Giovedì, 13 Maggio 2021
Cronaca

Lido Zenzero, dalla Procura l'ok per procedere alla rimozione degli abusi

Nello stabilimento di San Foca i titolari lavorano per ottenere dalla magistratura il dissequestro e salvare così la stagione estiva

Immagine di repertorio.

LECCE – Primo importante sviluppo nella vicenda giudiziaria che ha portato, nelle scorse settimane, al sequestro dello stabilimento balneare Zenzero di San Foca. La Procura di Lecce ha consentito ai titolari della concessione, assistiti dagli avvocati Leonardo Maruotti, Carlo Viva e Francesco Romano, l’accesso ai luoghi per procedere alla rimozione degli abusi, fondamentale per arrivare al dissequestro della struttura e all’avvio della stagione balneare anche per tutti coloro che in esso vi lavorano.

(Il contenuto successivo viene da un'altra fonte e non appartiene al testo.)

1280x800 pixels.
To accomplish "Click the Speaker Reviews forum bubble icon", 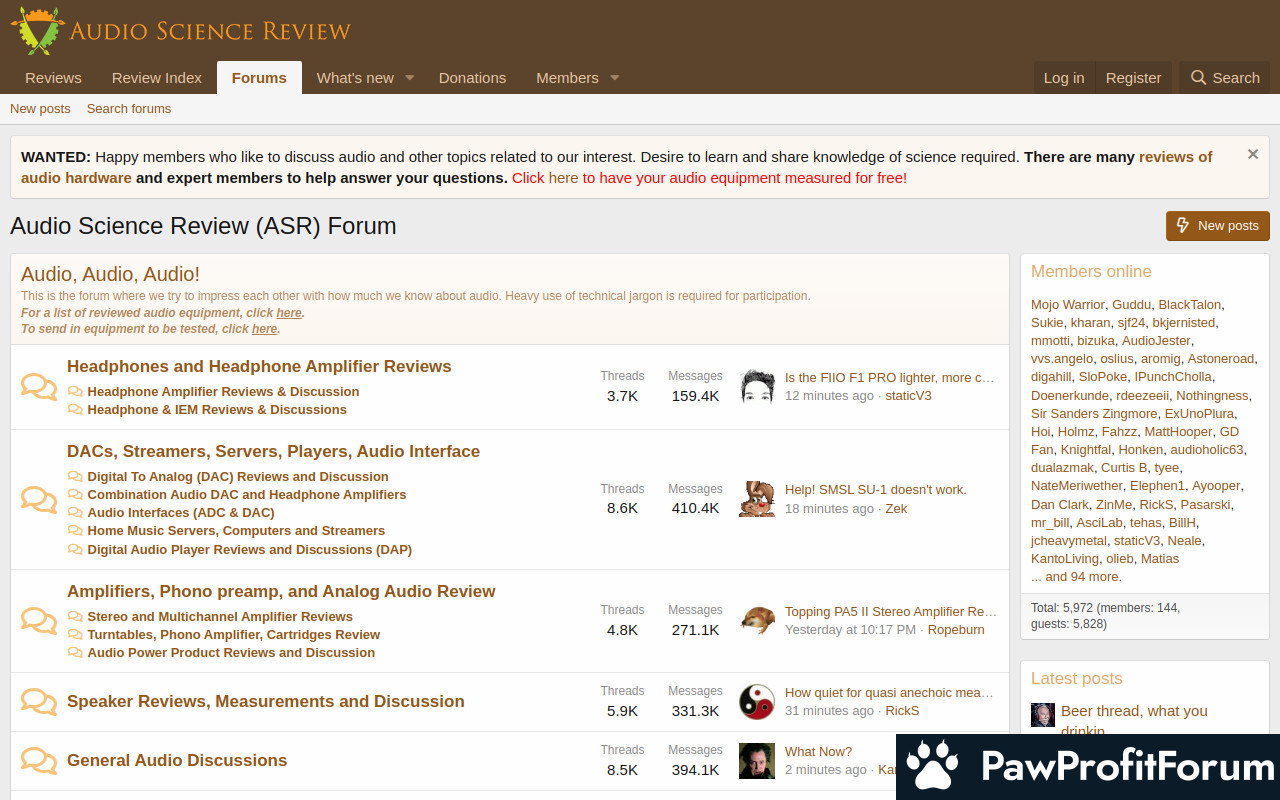I will tap(39, 701).
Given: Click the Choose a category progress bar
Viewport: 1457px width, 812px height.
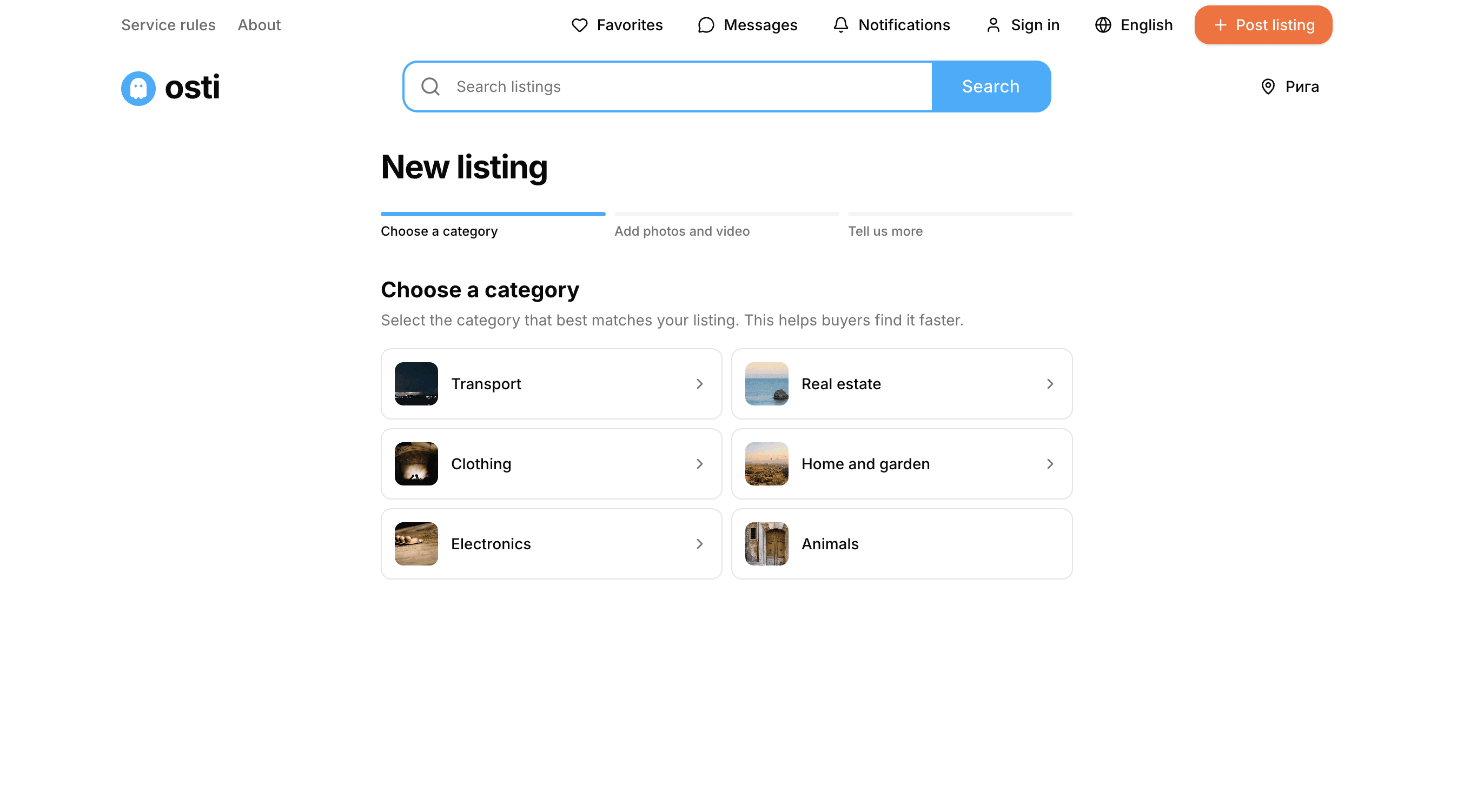Looking at the screenshot, I should click(x=493, y=214).
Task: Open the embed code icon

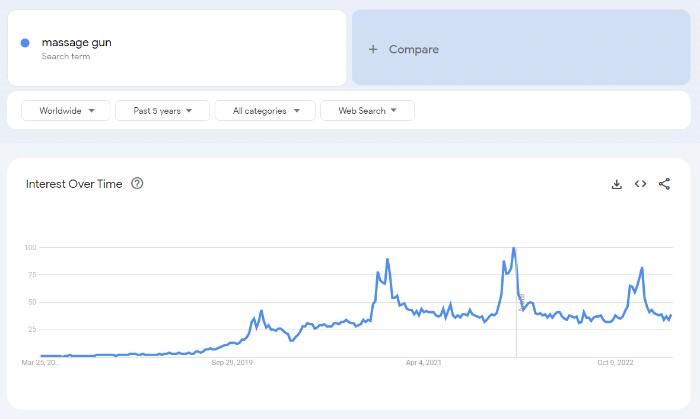Action: click(641, 184)
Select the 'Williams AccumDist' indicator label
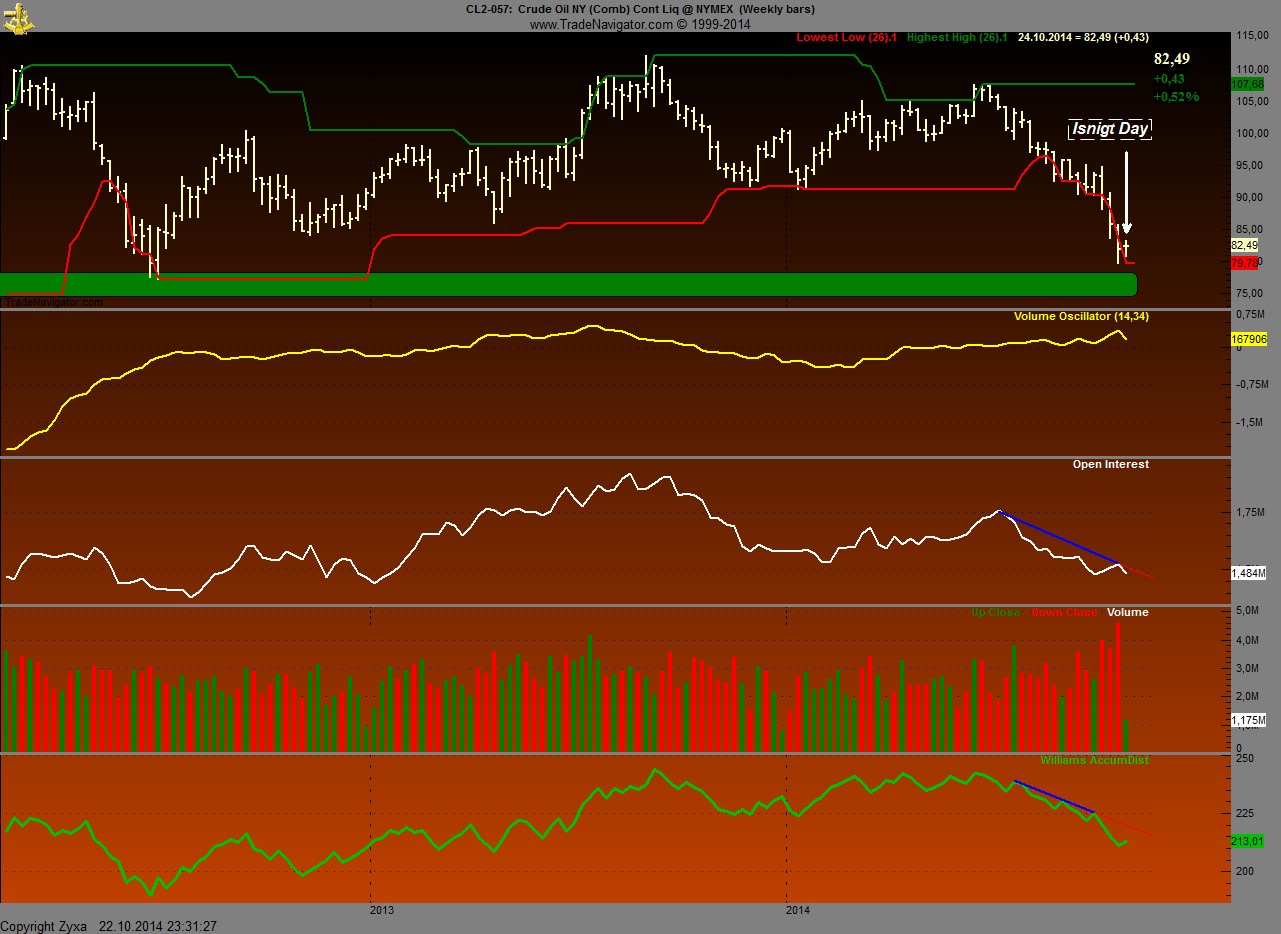The width and height of the screenshot is (1281, 934). 1094,760
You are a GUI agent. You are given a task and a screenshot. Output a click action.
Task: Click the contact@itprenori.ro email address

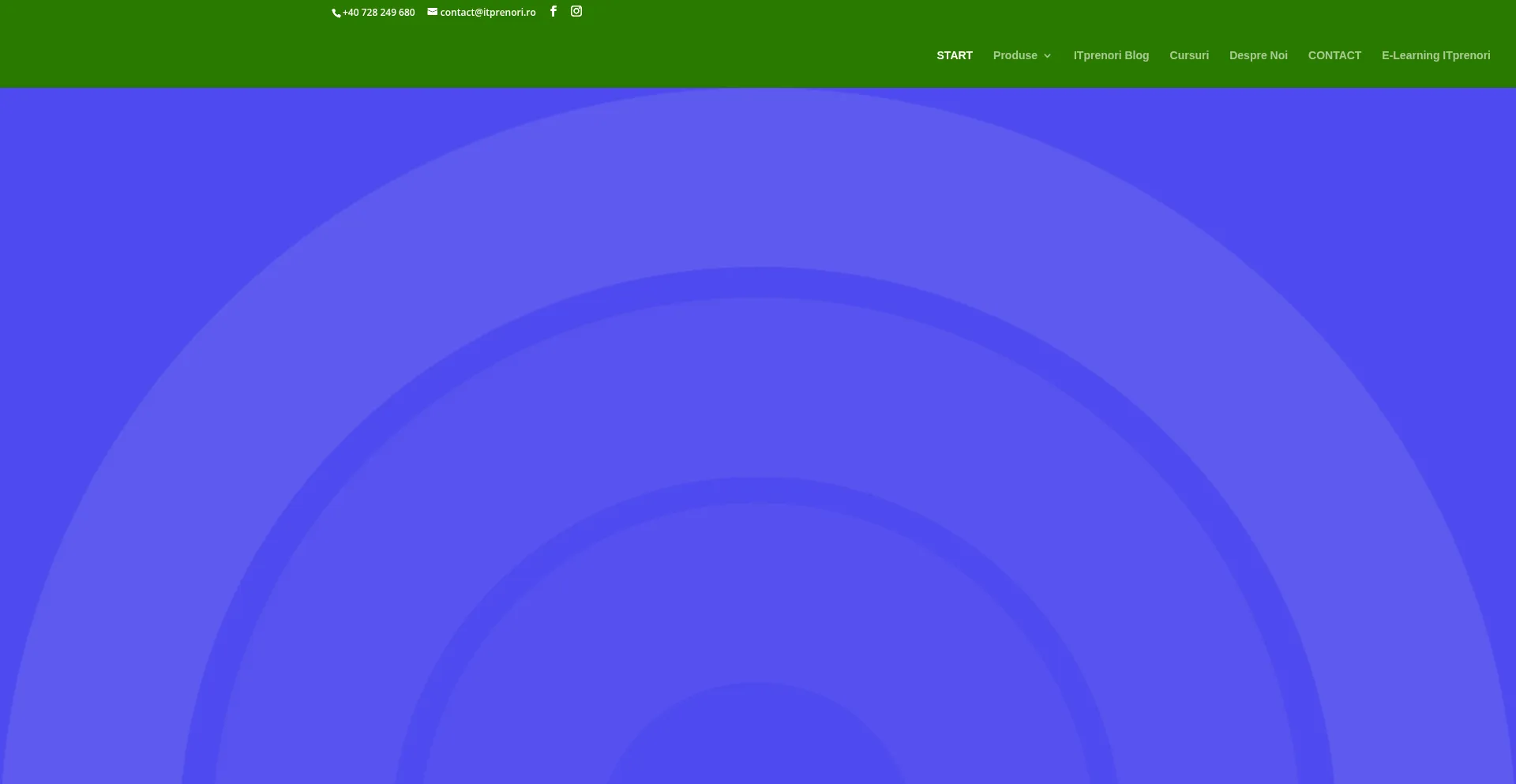[x=487, y=13]
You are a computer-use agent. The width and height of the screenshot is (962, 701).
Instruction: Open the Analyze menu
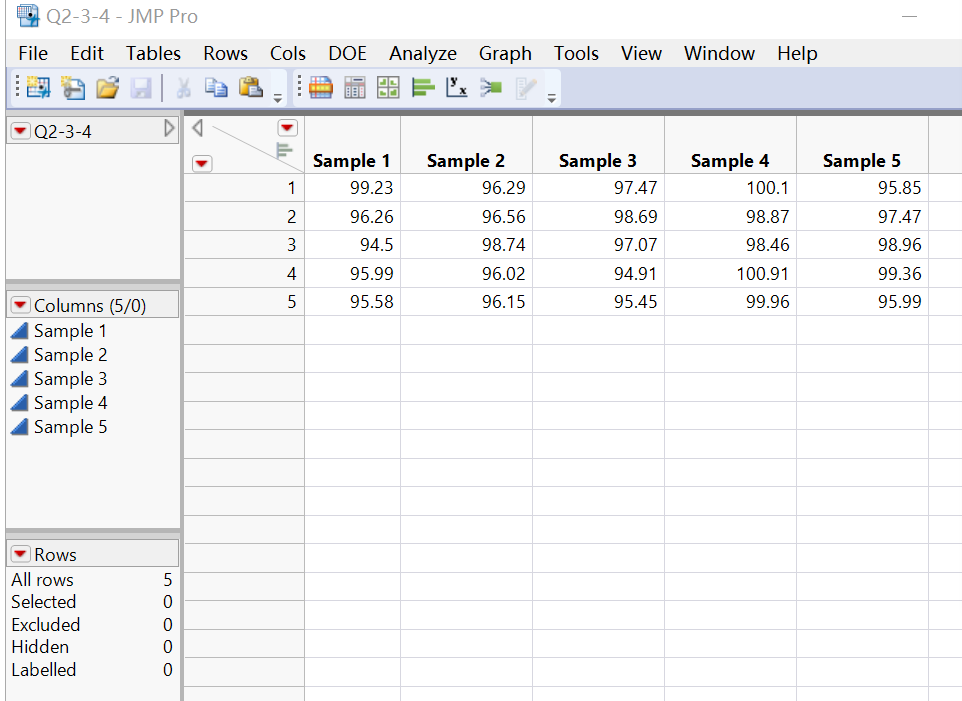pyautogui.click(x=422, y=53)
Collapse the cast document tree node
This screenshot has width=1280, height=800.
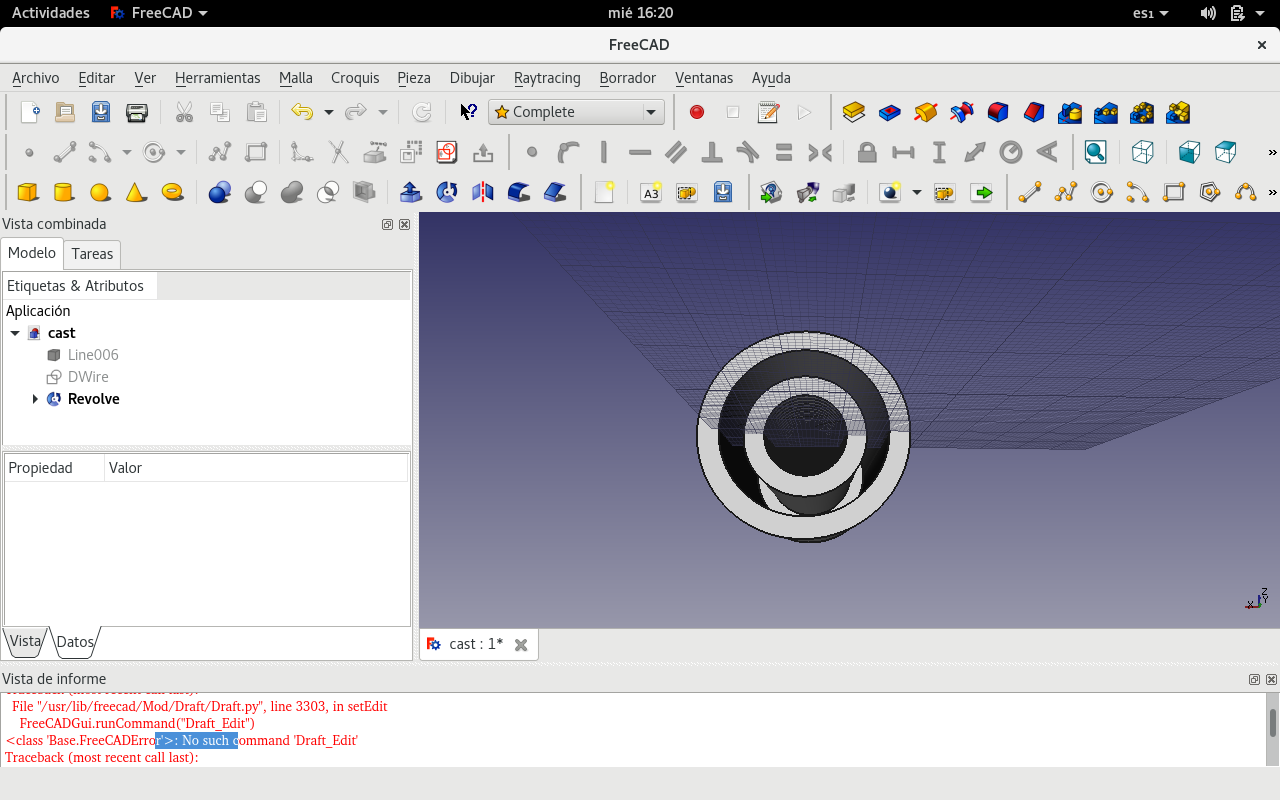coord(15,333)
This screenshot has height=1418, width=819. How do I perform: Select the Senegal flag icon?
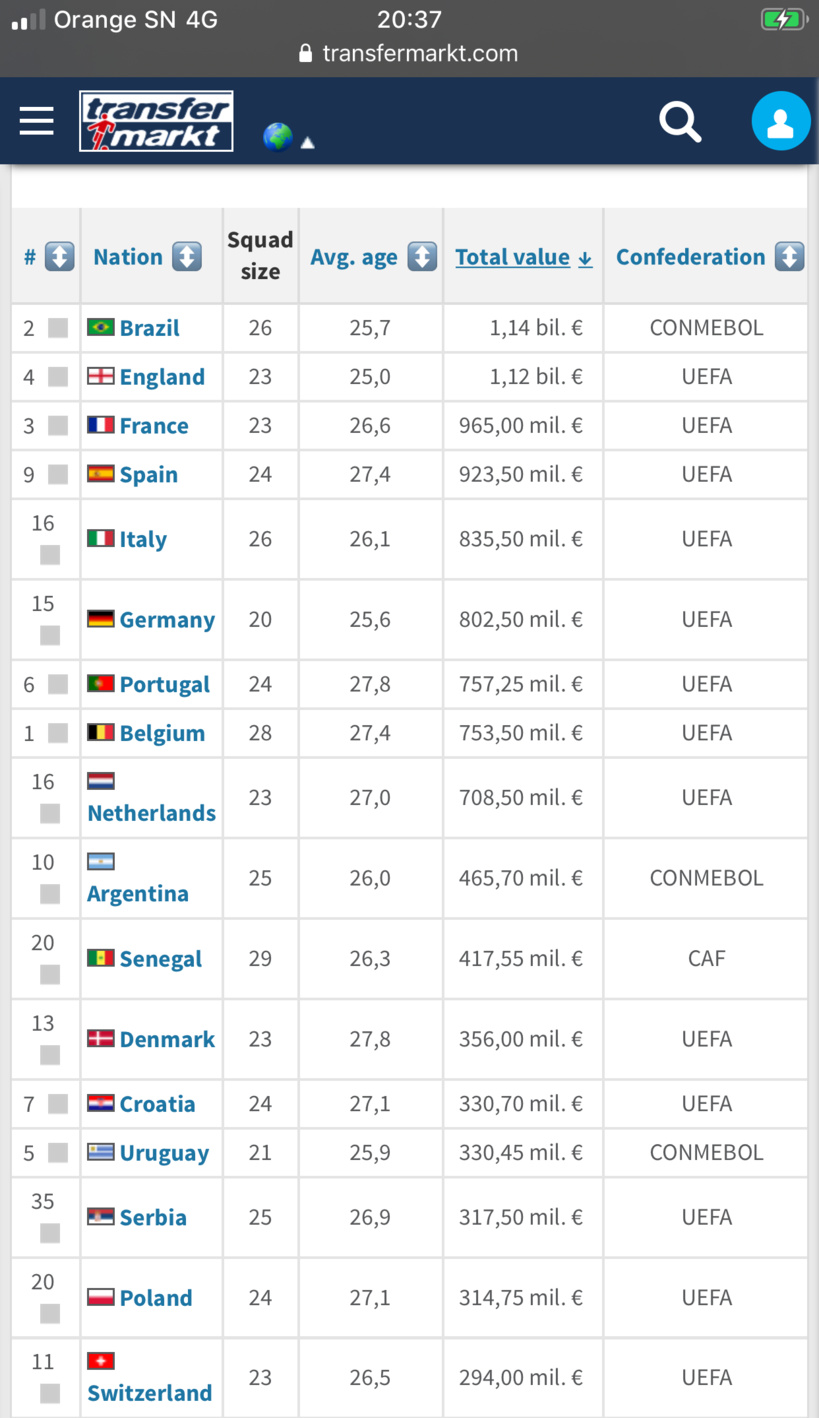(x=100, y=958)
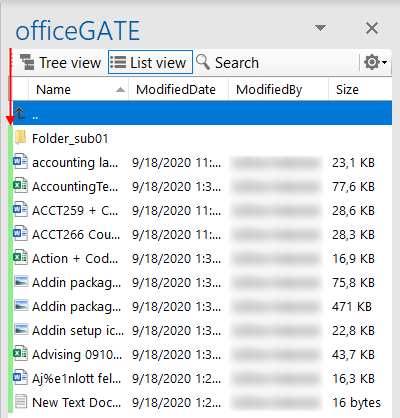Open the gear settings dropdown
The height and width of the screenshot is (418, 400).
(x=375, y=62)
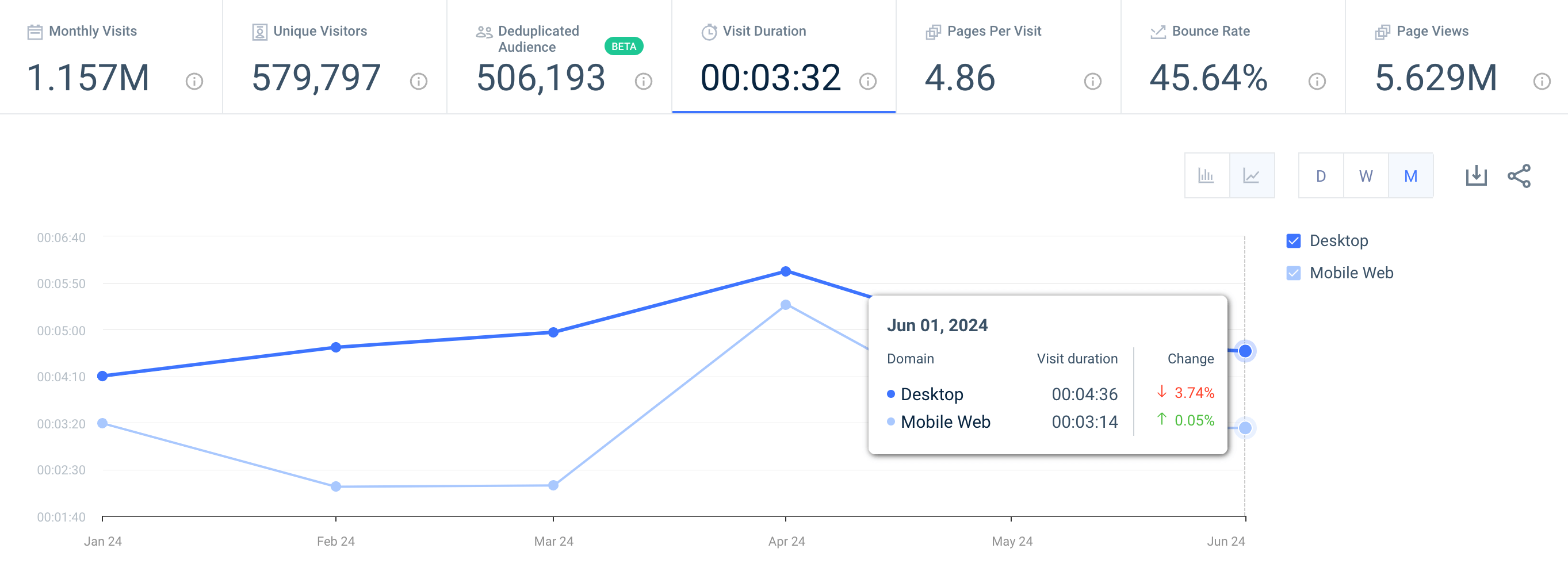Image resolution: width=1568 pixels, height=575 pixels.
Task: Click the Desktop Apr 24 data point
Action: [785, 271]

Il sequestro è stato disposto lo scorso 18 maggio dal gip del Tribunale di Lecce su richiesta del pubblico ministero. Agli indagati si contesta la legittimità dei titoli edilizi e paesaggistici, la validità della concessione demaniale e la realizzazione di opere abusive (cioè in difformità ai titoli stessi). Una situazione che ha messo a rischio la stagione estiva dello stabilimento balneare. Nonostante la criticità della situazione, le tesi degli avvocati Maruotti, Viva e Romano sono state accolte e al Lido Zenzero, potrebbe bastare rimuovere gli abusi contestati per poter ottenere il provvedimento di dissequestro e salvare così la stagione.

Il presidente di Federbalneari Salento, Mauro Della Valle, esprime grande soddisfazione e tira un sospiro di sollievo poiché un suo associato potrà prevedibilmente riaprire.